Procrastiner est une tendance, jugée fâcheuse et contre-productive, qui consiste à remettre des actions au lendemain. Le bouclage du reporting mensuel, le calcul des moyennes des élèves, le rangement de la chambre, etc. Procrastiner est mal vu. Est-ce pour nous tous l’affirmation de notre sens aigu de la priorisation ? ou des limites de notre courage au quotidien ? La procrastination ressemble à une attitude rebelle, anti-conformiste voire irrespectueuse des conventions sociales. Celui qui procrastine peut être perçu comme un fainéant, alors qu’il se laisse déborder par l’orientation de son activité selon ses préférences.
La sérendipité, quant à elle, nous vient du Sri Lanka en passant par les Indes Britanniques, suite aux découvertes heureuses des Princes de Serendip. D’après Wikipédia, la sérendipité est le fait de réaliser une découverte scientifique ou une invention technique de façon inattendue (…) très souvent dans le cadre d’une recherche concernant un autre sujet.
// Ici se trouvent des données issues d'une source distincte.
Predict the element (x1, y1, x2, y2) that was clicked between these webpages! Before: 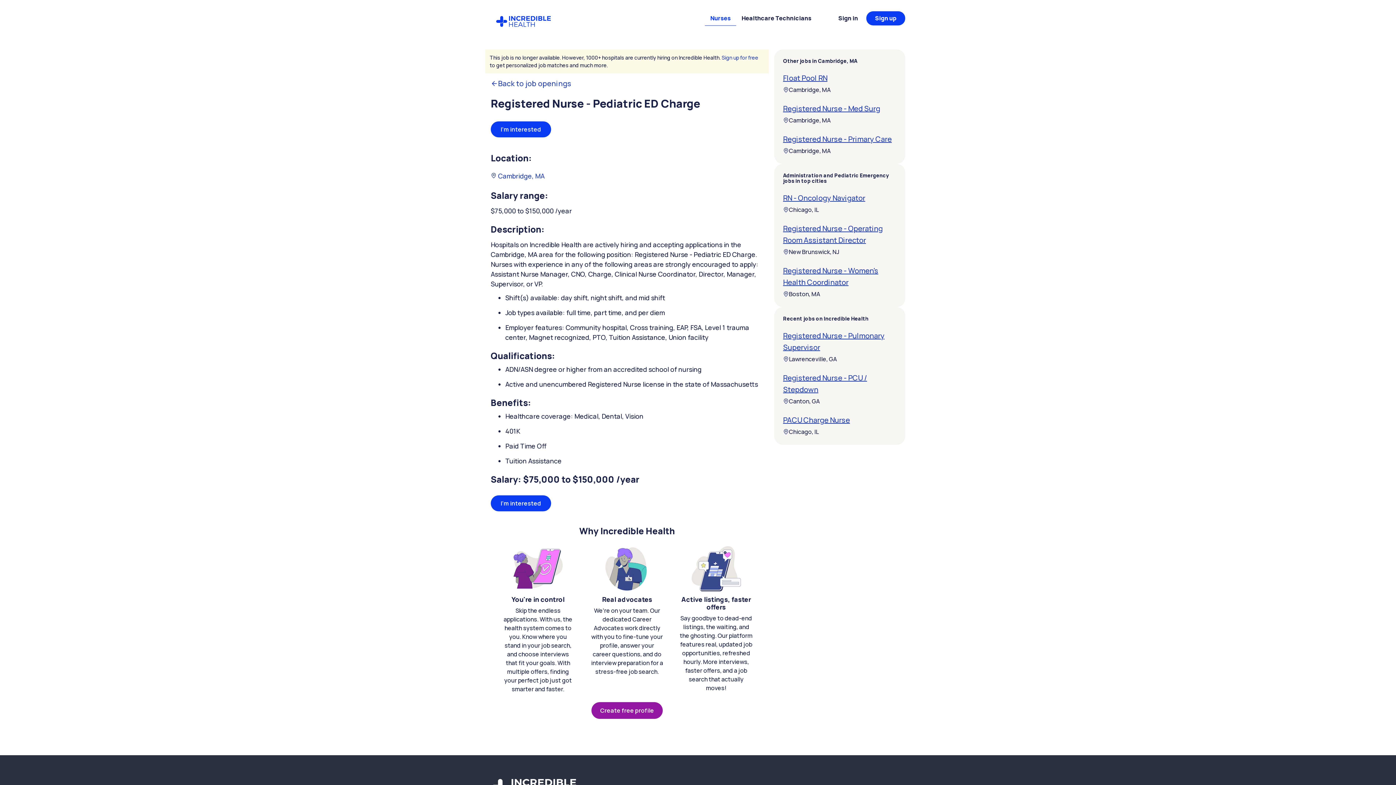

Parmi les nombreux exemples de découvertes et inventions liées au hasard, on peut citer : la lithographie, le four à micro-ondes, la pénicilline, le Post-it, le téflon, le nylon, le Velcro. La sérendipité est devenue le fait de « trouver autre chose que ce que l’on cherchait », des idées originales et inattendues, des trouvailles, notamment des découvertes géographiques et des innovations culinaires. Quelques exemples : le Coca-Cola, la tarte Tatin, la découverte de l’Amérique (version Colomb), le roquefort, les bêtises de Cambrai. Alors nous voilà devant un paradoxe dans la vie de tous les jours, au travail comme à la maison. Sous prétexte que le temps est précieux et que chaque instant de notre vie est chronométré, budgété, procrastiner est souvent mal jugé par notre entourage. Lequel entourage est en attente d’améliorations, de progrès rapides. Et pourtant, telle ou telle expérience « pour voir » peut très bien, sans qu’on en maîtrise la probabilité, déboucher sur de nouvelles idées, faire progresser notre compréhension du monde, d’une activité ou d’un métier.
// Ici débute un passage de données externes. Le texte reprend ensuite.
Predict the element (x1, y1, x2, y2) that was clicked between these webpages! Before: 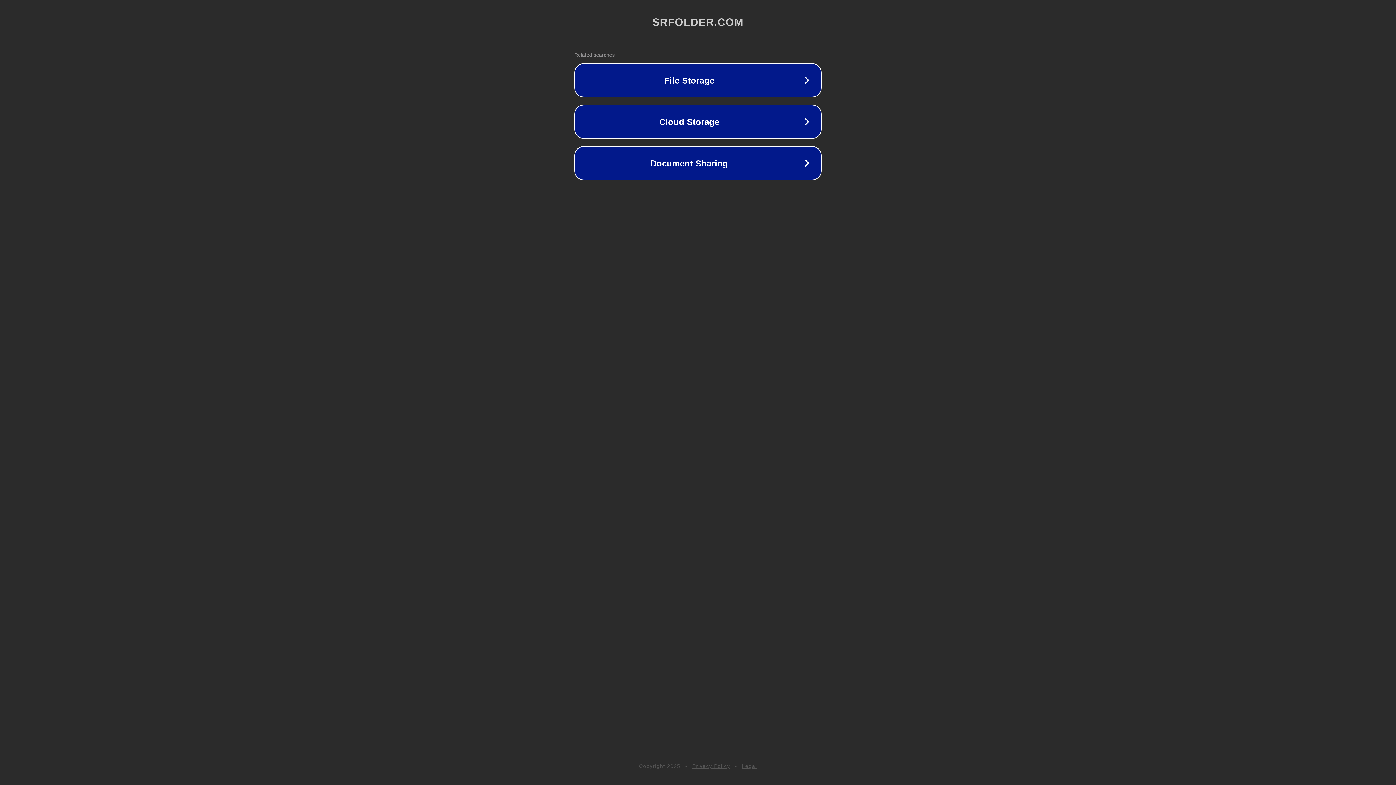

Sérendipitez, et vous vous libérerez, pour quelques heures ou quelques jours, des routines et des conventions. Sérendipitez pour mieux saisir votre chance, la chance de progresser intérieurement avant même d’en faire profiter qui vos clients, qui vos élèves, qui vos enfants. Sérendipiter, c’est faire l’école buissonnière mais à l’âge adulte, retomber en enfance, innocemment mais pour grandir ! La sérendipité est un chemin de traverse vers l’efficacité. Une expression personnelle de curiosité et d’ouverture au monde. Visiter un salon inhabituel, un colloque scientifique ou retourner à la bibliothèque. Se laisser surprendre et partager connaissances et expériences, valeurs et convictions, sans tabou et sans a priori. Sortir du cadre…
Comment améliorer nos connaissances et nos relations à autrui si l’on ne s’accorde pas des temps de vagabondage ? Sans d’exploration libre et notamment, libérée des contraintes, notamment temporelles ? Au lieu de cela, on fait bien souvent la chasse au geste ou à la pensée jugée inutile ! Et à force de réprimer le superflu, on encourage la perte d’efficacité par la démotivation du sens perdu. On tue l’initiative, cette extraordinaire force d’apprentissage et d’amélioration. On refroidit les relations sociales, les rapports clients-fournisseurs, les liens sociaux à tous les étages. Au risque de perdre collectivement en efficacité, à la maison ou en entreprise.
Pire peut-être, à force de traquer la vilaine bête de la procrastination, par peur du temps qui passe, par crainte de perdre du temps (par peur de la mort ?) on ajoute des règles aux règles, on bride notre capacité à évoluer ou à changer notre itinéraire personnel. Et quand le système « plante », on accuse le concepteur de cette machine complexe et infernale que l’on avait la veille consenti à acheter. On rejette la responsabilité à l’organisation, pour mieux noyer le poisson de notre conservatisme. Il est toujours plus confortable de rejeter, extérioriser la cause de nos ennuis.
Sans peur des conventions sociales, arrêtons de temps en temps de procrastiner nos projets de sérendipité. Comme jadis les Prince de Serendip, partons à l’aventure. A l’heure d’Internet, avec un peu de bon sens et de vigilance, d’immenses territoires restent à découvrir. Mettons-nous à l’œuvre et n’ayons plus peur de laisser opérer la magie de cette « sagacité fortuite », cette exotique sérendipité.
Laurent
Un très bon article. Vous avez mille fois raison. Notre environnement évolue et nous donne la possibilité d’avoir accès à des champs d’exploration plus vastes que jamais. Profitons en et ne nous laissons pas absorber par ce même environnement qui paradoxalement est de plus en plus chronophage.